[Data items]
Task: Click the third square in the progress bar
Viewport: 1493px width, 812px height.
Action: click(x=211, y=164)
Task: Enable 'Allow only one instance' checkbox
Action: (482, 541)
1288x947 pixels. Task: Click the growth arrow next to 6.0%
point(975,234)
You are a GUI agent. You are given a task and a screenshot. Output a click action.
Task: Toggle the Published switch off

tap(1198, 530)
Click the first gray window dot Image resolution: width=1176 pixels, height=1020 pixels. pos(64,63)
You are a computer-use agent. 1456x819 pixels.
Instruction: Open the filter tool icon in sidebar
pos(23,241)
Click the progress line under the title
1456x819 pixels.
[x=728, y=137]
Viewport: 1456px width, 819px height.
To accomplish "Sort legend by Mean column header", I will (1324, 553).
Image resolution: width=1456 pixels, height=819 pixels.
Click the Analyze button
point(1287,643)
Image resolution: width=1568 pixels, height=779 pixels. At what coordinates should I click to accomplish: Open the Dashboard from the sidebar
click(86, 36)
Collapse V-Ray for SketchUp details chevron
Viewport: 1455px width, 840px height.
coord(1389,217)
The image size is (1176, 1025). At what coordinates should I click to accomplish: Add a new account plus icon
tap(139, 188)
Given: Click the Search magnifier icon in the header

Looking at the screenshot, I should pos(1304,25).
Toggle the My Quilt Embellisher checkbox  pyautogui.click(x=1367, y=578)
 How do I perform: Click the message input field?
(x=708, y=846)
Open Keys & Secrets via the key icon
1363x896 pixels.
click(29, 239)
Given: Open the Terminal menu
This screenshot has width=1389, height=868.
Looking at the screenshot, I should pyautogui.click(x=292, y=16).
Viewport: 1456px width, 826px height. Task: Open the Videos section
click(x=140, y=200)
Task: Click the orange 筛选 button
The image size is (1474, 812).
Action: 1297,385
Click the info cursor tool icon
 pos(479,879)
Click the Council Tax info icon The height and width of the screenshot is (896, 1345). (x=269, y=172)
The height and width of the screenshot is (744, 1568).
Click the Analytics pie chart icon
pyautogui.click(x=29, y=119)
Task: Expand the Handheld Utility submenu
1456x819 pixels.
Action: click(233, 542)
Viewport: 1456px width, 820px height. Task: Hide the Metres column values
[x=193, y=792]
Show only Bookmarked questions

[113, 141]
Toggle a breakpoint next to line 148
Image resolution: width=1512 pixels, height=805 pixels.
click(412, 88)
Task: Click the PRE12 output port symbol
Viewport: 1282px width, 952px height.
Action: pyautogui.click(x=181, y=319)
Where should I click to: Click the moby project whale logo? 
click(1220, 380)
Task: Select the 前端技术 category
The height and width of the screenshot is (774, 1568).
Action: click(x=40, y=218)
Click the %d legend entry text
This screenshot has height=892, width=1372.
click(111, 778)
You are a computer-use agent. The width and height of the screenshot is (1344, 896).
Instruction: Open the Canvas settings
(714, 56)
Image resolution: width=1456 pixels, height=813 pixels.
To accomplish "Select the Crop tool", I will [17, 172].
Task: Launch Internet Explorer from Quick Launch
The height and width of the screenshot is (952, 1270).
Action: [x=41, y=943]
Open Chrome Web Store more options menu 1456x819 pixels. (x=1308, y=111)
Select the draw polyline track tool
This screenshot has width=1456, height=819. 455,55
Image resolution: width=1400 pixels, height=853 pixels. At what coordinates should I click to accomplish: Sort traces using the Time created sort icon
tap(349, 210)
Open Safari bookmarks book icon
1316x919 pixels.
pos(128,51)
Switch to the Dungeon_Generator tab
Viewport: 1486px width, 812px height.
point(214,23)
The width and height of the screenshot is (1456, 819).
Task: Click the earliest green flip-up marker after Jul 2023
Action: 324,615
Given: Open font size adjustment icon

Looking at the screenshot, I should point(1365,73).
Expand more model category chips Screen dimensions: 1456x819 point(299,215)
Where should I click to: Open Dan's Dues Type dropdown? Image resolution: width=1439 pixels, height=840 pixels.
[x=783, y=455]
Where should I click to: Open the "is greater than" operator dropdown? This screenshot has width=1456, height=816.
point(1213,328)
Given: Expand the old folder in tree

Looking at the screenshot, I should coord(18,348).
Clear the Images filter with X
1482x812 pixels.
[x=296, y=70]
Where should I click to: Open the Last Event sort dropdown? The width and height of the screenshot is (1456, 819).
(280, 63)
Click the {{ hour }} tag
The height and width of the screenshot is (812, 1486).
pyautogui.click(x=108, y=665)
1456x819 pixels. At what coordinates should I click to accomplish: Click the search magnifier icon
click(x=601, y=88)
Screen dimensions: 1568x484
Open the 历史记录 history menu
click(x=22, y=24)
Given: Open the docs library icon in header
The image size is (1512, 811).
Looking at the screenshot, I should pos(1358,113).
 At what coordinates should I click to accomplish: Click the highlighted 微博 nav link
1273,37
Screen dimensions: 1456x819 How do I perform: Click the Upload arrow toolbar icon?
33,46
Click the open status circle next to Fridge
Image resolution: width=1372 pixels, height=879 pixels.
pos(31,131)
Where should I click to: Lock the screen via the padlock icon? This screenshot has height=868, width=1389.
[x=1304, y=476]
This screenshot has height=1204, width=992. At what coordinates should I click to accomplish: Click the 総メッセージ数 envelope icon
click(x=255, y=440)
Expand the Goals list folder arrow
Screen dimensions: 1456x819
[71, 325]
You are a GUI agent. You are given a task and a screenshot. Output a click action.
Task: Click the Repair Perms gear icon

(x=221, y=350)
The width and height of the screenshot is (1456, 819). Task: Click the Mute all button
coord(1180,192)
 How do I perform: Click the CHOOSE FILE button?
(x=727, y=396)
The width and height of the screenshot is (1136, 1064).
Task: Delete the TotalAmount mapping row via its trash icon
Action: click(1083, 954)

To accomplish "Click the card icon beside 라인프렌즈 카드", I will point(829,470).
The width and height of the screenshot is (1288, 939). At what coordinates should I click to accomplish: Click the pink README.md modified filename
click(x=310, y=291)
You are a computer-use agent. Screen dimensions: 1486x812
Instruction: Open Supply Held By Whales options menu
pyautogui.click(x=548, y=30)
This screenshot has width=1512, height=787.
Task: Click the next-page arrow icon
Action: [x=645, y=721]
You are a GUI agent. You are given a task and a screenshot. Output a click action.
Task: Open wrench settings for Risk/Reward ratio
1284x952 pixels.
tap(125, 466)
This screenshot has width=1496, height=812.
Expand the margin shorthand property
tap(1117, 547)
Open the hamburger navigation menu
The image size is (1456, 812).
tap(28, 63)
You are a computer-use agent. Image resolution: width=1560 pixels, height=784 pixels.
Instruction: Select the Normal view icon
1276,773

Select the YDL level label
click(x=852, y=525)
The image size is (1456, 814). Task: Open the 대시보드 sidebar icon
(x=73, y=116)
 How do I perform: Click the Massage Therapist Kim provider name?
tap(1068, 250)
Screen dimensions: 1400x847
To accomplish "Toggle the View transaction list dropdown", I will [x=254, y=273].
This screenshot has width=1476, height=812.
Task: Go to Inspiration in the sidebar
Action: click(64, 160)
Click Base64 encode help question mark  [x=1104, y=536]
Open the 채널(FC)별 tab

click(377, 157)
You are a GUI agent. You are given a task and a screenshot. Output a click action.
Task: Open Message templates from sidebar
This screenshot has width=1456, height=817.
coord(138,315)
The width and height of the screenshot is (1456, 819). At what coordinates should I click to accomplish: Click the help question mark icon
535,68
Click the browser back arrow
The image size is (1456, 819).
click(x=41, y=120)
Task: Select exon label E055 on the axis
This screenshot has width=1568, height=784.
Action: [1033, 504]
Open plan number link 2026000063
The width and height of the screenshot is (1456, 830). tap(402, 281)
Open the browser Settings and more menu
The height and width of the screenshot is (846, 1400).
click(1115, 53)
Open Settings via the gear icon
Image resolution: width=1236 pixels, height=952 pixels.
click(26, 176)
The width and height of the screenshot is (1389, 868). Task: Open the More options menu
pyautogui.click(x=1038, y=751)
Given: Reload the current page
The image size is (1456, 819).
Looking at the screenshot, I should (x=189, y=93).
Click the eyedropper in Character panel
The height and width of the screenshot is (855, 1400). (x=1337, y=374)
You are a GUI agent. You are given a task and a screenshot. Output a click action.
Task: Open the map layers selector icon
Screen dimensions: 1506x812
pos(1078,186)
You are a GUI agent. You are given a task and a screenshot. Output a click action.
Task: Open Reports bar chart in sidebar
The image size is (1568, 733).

__Problem details__
Above are records; repeat only the lines starting at the line with "The height and width of the screenshot is (952, 1270)." and ending at the line with "Open Safari bookmarks book icon", exactly as they appear, both included.

__Written answer__
The height and width of the screenshot is (952, 1270).
Action: [x=41, y=943]
Open Chrome Web Store more options menu 1456x819 pixels. (x=1308, y=111)
Select the draw polyline track tool
This screenshot has width=1456, height=819. 455,55
Image resolution: width=1400 pixels, height=853 pixels. At what coordinates should I click to accomplish: Sort traces using the Time created sort icon
tap(349, 210)
Open Safari bookmarks book icon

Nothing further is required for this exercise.